The most significant challenge has been onboarding and reporting for community partners and nonprofits involved in the project. Working on a smaller scale, it has been difficult for them to pay contractors fast enough to get the work done swiftly. Additionally, translating the LIRA report for contractors to work with requires significant staff support and training for the community partners and nonprofits which the health department hopes can be remedied with additional funding.
Outcomes to date
The health department and community partners are early in the allocation process for the project.

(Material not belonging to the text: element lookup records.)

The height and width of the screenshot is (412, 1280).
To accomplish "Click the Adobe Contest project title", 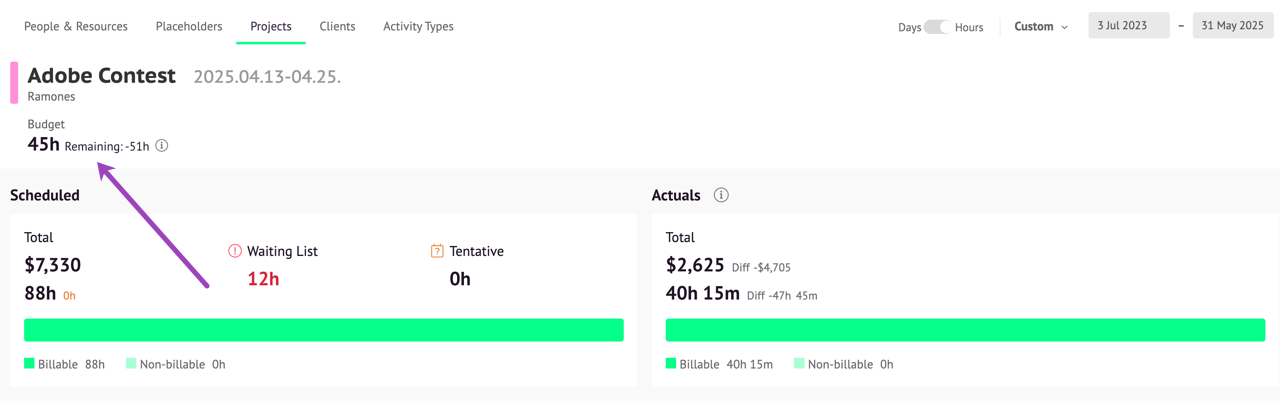I will [x=102, y=75].
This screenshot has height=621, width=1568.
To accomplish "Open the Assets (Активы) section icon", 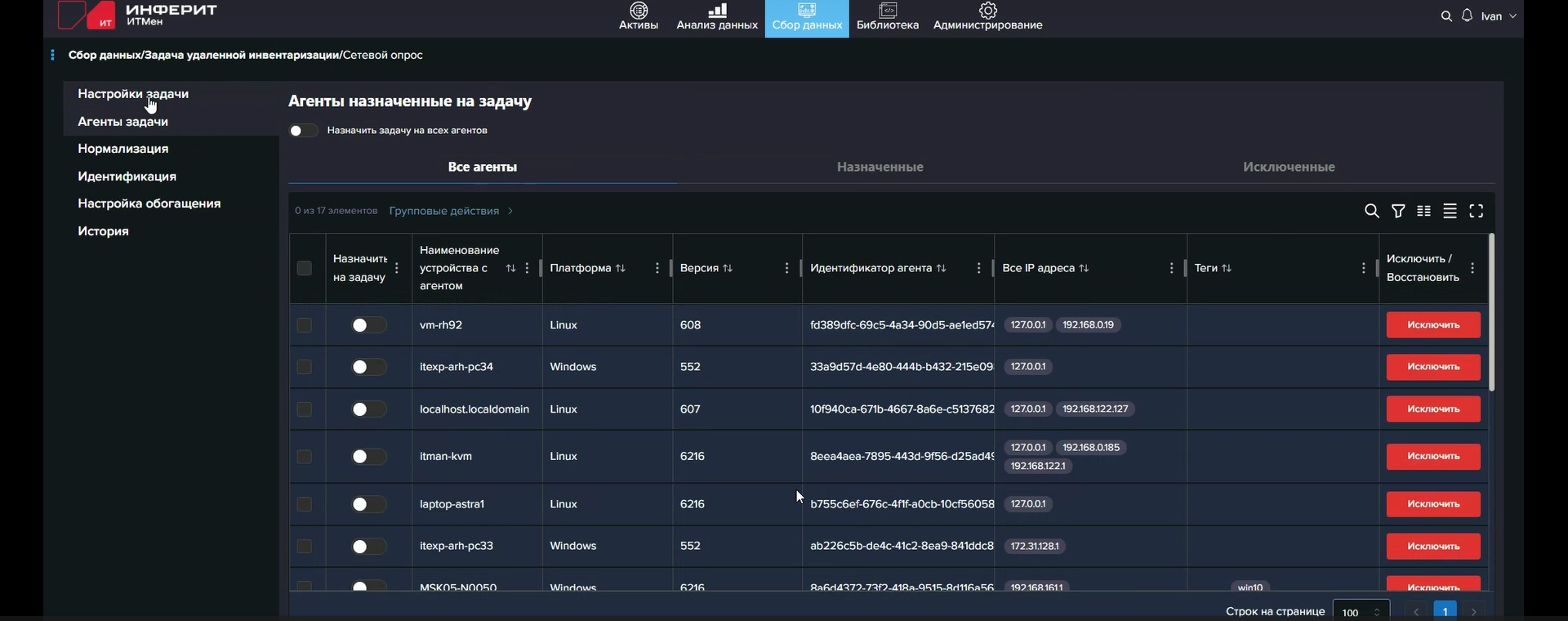I will point(639,11).
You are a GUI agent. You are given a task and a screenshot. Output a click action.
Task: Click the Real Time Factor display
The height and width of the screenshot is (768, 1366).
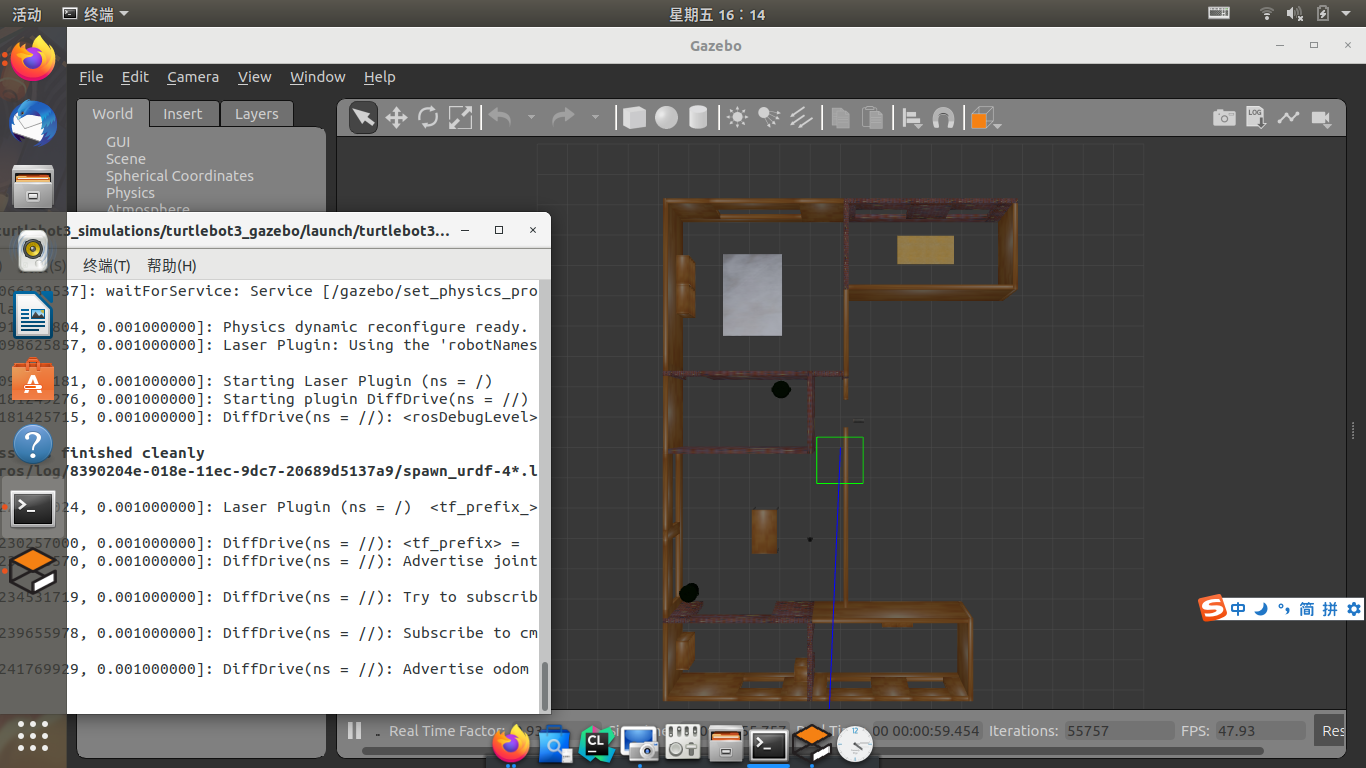[449, 730]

This ARPA project launched around May 2022 and Milwaukee’s health department expects to complete everything by August 2026. As of March 2024, the Lead Hazard Reduction Project has served 80 out of the 400 unit goal.
Toward transformative change
Milwaukee’s health department hopes that this APRA funded initiative will serve as an initial investment to prompt more philanthropy, hospital system support, and private donations to continue the work of the department as well as the community partners and nonprofits.
For jurisdictions in similar positions, Weber suggests developing a strong cross-sector team to fund development and find a champion for the initiative. For Milwaukee, the mayor, Cavalier Johnson, and the president of the Common Council, José Pérez, have been important champions for the project. Additionally, Weber describes “finding ways to articulate [the project] and bring people close, whether its [through] media, elected officials, nonprofit partners” as key when advocating for safe and quality housing for Milwaukee residents.